Grupo móvel mantido pelo governo federal encontrou 21 trabalhadores em condições de escravidão em duas propriedades em Passos Maia (SC) e Porto União (SC). Representação estadual da fiscalização libertou mais 14 pessoas
Por: Bianca Pyl, da Repórter Brasil
Fiscalizações que se sucederam em municípios da zona rural de Santa Catarina libertaram 35 pessoas de condições análogas à escravidão. As vítimas atuavam no corte e extração de pinus e na colheita de erva-mate.
Entre 13 e 23 de setembro, o grupo móvel de fiscalização – composto pelo Ministério do Trabalho e Emprego (MTE), pelo Ministério Público do Trabalho (MPT) e pela Polícia Federal (PF) – esteve em duas propriedades localizadas nos municípios de Passos Maia (SC) e Porto União (SC).
Na Fazenda Santo Agostinho (antiga Fazenda Zoller), foram resgatados seis trabalhadores em uma área de cultivo e reflorestamento de pinus. Uma parte do grupo estava no local desde agosto e a outra havia iniciado em setembro. A propriedade fica em Passos Maia (SC) e pertence a Laci Dagmar Zoller Ribeiro, que também é dona da Fazenda Videira, ocupada pelo Movimento dos Trabalhadores Rurais Sem Terra (MST) em 2007. Na ocasião, pistoleiros teriam atirado contra as famílias que estavam acampadas.
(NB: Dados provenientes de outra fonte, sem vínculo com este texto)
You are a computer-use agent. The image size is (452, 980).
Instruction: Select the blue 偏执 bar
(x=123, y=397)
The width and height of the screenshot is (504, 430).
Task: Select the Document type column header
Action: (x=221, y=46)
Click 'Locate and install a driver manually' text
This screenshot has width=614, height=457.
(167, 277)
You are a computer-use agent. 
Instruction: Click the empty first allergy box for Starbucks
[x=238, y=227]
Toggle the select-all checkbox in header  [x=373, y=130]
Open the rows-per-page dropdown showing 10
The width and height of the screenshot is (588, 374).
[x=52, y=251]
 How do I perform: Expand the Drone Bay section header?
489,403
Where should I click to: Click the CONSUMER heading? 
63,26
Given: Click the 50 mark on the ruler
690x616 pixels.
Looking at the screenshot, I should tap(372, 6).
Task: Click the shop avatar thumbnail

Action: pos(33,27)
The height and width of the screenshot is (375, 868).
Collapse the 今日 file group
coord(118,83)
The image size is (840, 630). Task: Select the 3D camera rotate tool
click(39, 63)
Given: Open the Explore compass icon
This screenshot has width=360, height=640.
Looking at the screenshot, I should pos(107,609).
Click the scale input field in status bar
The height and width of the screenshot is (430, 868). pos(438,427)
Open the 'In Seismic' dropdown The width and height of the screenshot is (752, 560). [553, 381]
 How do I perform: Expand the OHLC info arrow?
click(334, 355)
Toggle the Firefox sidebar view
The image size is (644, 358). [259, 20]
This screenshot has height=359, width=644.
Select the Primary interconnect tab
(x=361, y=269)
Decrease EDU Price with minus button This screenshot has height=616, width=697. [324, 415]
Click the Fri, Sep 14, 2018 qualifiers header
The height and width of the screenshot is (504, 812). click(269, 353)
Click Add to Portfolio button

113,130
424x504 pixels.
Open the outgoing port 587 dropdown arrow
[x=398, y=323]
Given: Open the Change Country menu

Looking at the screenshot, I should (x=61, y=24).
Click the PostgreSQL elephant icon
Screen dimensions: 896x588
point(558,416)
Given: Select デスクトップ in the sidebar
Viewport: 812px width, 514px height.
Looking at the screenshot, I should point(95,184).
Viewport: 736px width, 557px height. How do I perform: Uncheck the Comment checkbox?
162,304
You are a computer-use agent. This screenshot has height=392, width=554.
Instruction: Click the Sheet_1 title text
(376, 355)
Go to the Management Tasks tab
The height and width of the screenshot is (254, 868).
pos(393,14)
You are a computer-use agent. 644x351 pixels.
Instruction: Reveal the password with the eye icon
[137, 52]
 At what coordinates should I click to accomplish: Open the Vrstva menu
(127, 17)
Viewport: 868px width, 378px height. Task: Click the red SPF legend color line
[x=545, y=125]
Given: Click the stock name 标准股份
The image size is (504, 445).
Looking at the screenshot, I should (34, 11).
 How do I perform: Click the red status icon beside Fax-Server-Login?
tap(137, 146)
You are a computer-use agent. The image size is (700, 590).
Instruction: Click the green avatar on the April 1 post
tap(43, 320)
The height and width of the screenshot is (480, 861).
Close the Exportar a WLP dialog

De acordo com Juliane Mombelle, procuradora do trabalho lotada no Rio de Janeiro (RJ) que fez parte do grupo móvel, os empregados da Fazenda Santo Agostinho pagavam para trabalhar. "Eles tinham que alugar o cavalo do capataz para carregar as toras de madeira cortadas no meio da floresta, além de todo o contexto degradante em que viviam", explicou.
Os trabalhadores ficavam alojados em uma casa em péssimo estado, dividida em dois cômodos, que alojava um grupo de três pessoas em cada cômodo. Não havia camas, somente pedaços de espuma colocados no chão. Banheiros ou chuveiros não estavam disponíveis para os empregados.
Um tambor era usado como fogão para a preparação da comida. O chefe da "turma" (cada uma delas tinha três trabalhadores) era responsável pela alimentação e transporte dos empregados. Eram eles que repassavam o pagamento por produção ao restante da "turma". As ferramentas e as motosserras eram dos próprios trabalhadores.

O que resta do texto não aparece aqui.